198.08 Rules.—The department has authority to adopt rules pursuant to ss. 120.536(1) and 120.54 to enforce the provisions of this chapter and may adopt, as rules, such rules and regulations as are promulgated with respect to the estate tax or generation-skipping transfer tax provisions of the Revenue Act of the United States insofar as they are applicable hereto. The department may from time to time prescribe such forms as it shall deem proper for the administration of this chapter.

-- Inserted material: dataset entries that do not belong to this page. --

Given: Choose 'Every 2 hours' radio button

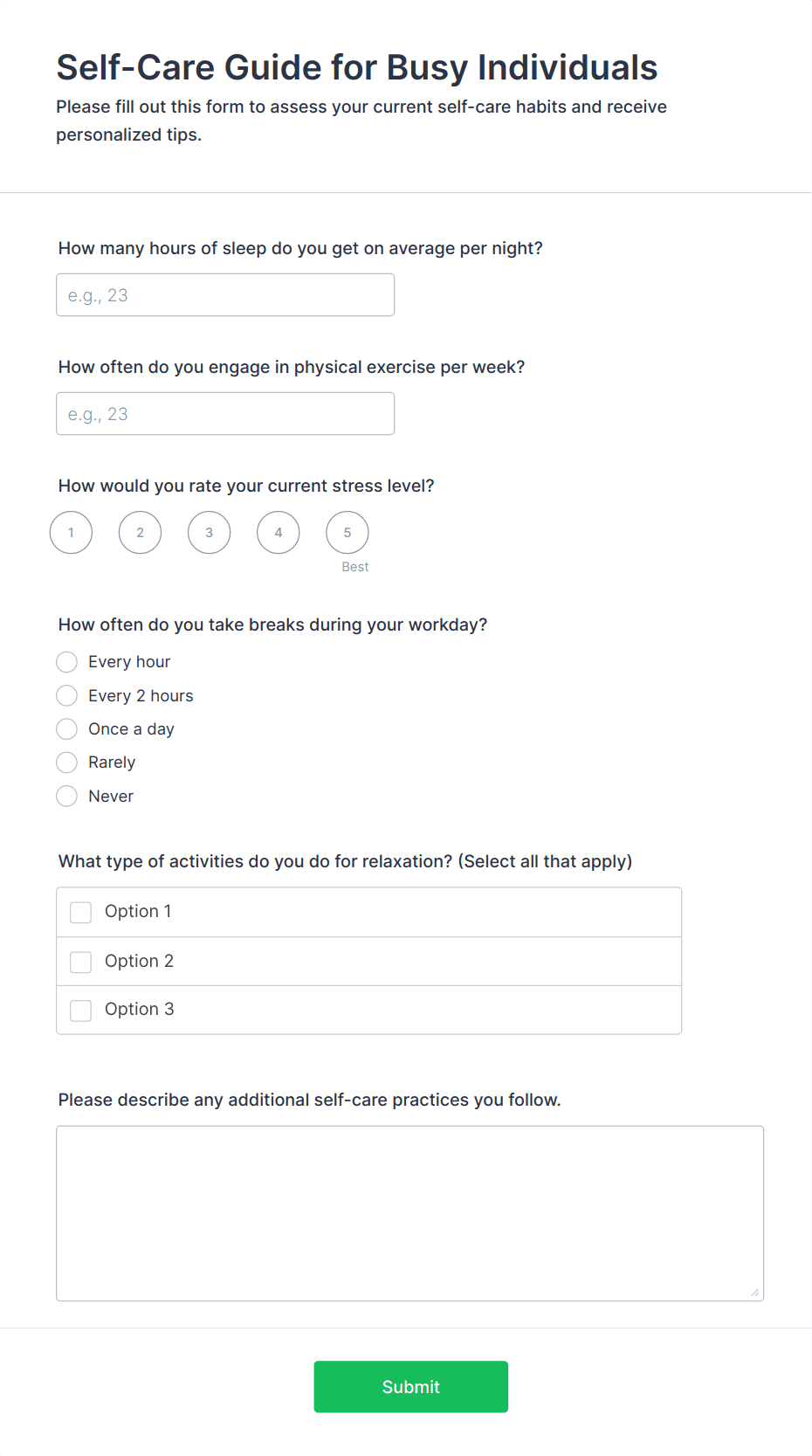Looking at the screenshot, I should click(67, 696).
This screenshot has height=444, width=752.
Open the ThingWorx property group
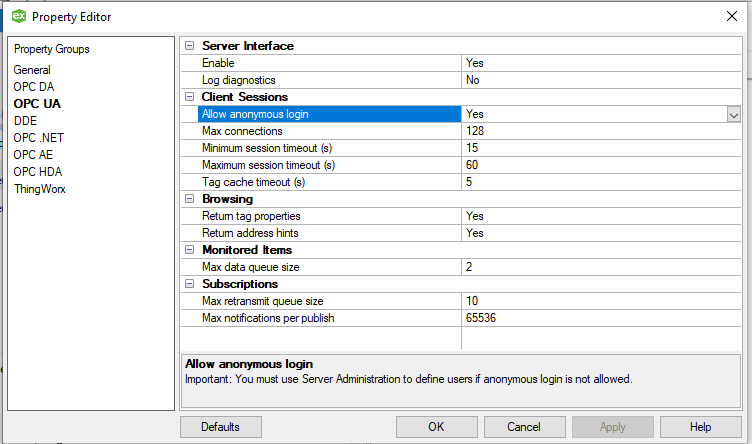point(39,189)
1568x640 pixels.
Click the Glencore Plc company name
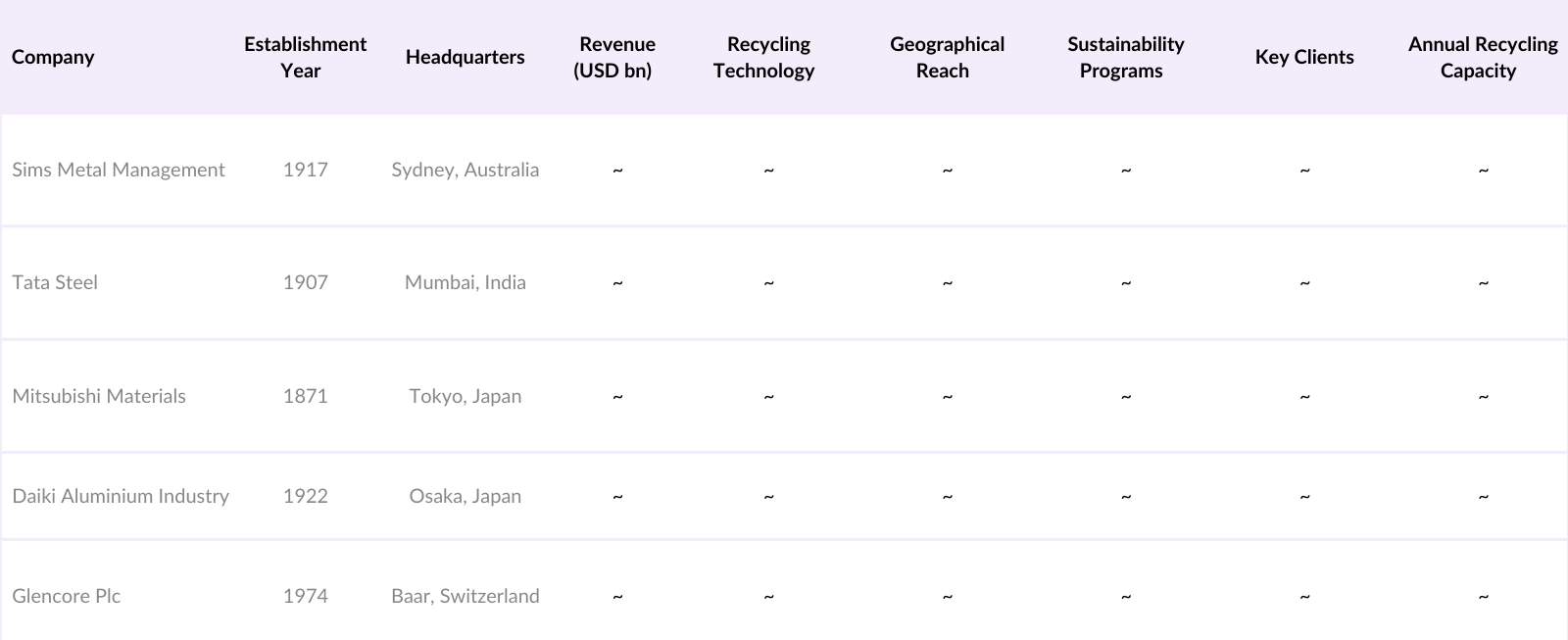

198.11 Appointment of special appraisers.—The department may employ special appraisers for the purpose of determining the value of any property which is, or is believed by the department to be, subject to the tax imposed by this chapter, and such special appraisers shall be paid such compensation as said department shall deem proper.
198.13 Tax return to be made in certain cases; certificate of nonliability.—
(1) The personal representative of every estate required by the laws of the United States to file a federal estate tax return shall file with the department, on or before the last day prescribed by law for filing the initial federal estate tax return for such estate, a return consisting of an executed copy of the federal estate tax return and shall file with such return all supplemental data, if any, as may be necessary to determine and establish the correct tax under this chapter. Such return shall be made in the case of every decedent who at the time of death was not a resident of the United States and whose gross estate includes any real property situate in the state, tangible personal property having an actual situs in the state, and intangible personal property physically present within the state.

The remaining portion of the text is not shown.